> _Data section_:
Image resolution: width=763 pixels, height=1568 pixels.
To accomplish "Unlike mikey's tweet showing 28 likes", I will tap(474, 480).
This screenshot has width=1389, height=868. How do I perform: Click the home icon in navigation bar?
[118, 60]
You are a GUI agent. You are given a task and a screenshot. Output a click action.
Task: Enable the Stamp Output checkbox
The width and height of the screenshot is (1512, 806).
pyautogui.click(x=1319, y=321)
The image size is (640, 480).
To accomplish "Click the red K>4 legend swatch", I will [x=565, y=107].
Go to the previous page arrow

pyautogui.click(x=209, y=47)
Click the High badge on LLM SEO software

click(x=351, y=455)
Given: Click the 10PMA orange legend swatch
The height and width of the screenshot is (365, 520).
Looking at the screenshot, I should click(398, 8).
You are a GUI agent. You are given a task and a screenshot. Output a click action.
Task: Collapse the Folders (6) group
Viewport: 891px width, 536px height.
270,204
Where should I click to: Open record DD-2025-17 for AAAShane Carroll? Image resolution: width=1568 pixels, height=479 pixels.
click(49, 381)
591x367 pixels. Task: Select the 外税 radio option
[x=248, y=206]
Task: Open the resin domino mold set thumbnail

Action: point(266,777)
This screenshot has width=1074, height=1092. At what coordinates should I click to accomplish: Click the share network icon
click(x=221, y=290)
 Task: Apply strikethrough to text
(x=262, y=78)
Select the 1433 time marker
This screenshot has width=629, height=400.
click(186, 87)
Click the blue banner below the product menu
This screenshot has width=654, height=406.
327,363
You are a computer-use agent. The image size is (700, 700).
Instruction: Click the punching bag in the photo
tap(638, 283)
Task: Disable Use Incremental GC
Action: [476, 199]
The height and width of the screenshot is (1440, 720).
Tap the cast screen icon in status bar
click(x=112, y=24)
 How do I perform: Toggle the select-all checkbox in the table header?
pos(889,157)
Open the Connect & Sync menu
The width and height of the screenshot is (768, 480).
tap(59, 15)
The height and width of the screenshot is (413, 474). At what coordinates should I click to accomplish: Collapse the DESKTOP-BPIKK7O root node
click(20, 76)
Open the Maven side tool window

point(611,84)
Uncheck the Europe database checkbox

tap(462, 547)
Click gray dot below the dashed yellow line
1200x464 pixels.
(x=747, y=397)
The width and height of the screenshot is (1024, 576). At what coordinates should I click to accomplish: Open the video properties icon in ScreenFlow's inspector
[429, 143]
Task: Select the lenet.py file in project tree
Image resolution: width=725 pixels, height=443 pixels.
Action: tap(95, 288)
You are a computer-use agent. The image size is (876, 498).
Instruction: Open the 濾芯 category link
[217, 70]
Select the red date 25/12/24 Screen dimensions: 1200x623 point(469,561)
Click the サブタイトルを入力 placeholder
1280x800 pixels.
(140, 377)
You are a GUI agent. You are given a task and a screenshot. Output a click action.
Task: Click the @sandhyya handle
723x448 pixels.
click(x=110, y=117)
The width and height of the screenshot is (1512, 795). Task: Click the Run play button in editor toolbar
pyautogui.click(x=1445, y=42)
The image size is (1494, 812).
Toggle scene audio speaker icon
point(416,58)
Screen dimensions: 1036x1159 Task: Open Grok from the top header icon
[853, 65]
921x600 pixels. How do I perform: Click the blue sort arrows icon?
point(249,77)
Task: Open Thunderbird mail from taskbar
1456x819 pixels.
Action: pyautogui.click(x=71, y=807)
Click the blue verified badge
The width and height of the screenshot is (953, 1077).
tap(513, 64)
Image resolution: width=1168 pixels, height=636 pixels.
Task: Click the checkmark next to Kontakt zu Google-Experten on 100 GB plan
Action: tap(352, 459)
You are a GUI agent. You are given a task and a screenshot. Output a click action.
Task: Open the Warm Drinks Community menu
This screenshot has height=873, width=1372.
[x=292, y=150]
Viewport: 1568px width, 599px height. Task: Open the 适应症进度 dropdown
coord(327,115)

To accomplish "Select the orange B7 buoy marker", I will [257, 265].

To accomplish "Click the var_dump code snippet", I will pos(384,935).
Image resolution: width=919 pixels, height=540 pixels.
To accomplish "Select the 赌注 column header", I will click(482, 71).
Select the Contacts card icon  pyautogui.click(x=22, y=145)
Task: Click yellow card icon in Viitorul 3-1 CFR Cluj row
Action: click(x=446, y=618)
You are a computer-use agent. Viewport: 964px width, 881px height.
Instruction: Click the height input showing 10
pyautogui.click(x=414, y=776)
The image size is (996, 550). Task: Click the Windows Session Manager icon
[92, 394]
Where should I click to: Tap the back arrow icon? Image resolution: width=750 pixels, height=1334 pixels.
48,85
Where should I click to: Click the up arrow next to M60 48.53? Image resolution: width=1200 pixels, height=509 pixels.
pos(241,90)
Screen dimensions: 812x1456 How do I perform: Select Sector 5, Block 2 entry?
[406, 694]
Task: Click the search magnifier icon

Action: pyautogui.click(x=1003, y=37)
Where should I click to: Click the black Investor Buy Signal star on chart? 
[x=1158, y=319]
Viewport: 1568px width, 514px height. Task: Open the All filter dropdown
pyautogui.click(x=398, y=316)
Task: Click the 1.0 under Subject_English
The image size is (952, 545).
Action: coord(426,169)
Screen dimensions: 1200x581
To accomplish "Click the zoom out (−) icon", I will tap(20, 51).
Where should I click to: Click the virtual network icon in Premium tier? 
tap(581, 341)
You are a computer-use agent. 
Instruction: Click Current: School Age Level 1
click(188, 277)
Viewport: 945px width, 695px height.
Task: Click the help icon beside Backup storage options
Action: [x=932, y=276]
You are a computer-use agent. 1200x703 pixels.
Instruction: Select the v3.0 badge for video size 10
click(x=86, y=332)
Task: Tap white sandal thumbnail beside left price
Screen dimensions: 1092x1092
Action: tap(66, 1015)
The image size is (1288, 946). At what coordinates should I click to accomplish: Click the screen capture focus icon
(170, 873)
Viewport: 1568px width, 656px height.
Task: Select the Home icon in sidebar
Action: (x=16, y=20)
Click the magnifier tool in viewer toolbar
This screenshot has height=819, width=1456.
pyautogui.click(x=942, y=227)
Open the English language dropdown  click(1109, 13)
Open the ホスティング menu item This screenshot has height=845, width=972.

> _What to produce_: Pull out every line of the data above that contains the string "toolbar", matching case exactly.

> _Exercise answer_:
The width and height of the screenshot is (1512, 795). Task: Click the Run play button in editor toolbar
Click the magnifier tool in viewer toolbar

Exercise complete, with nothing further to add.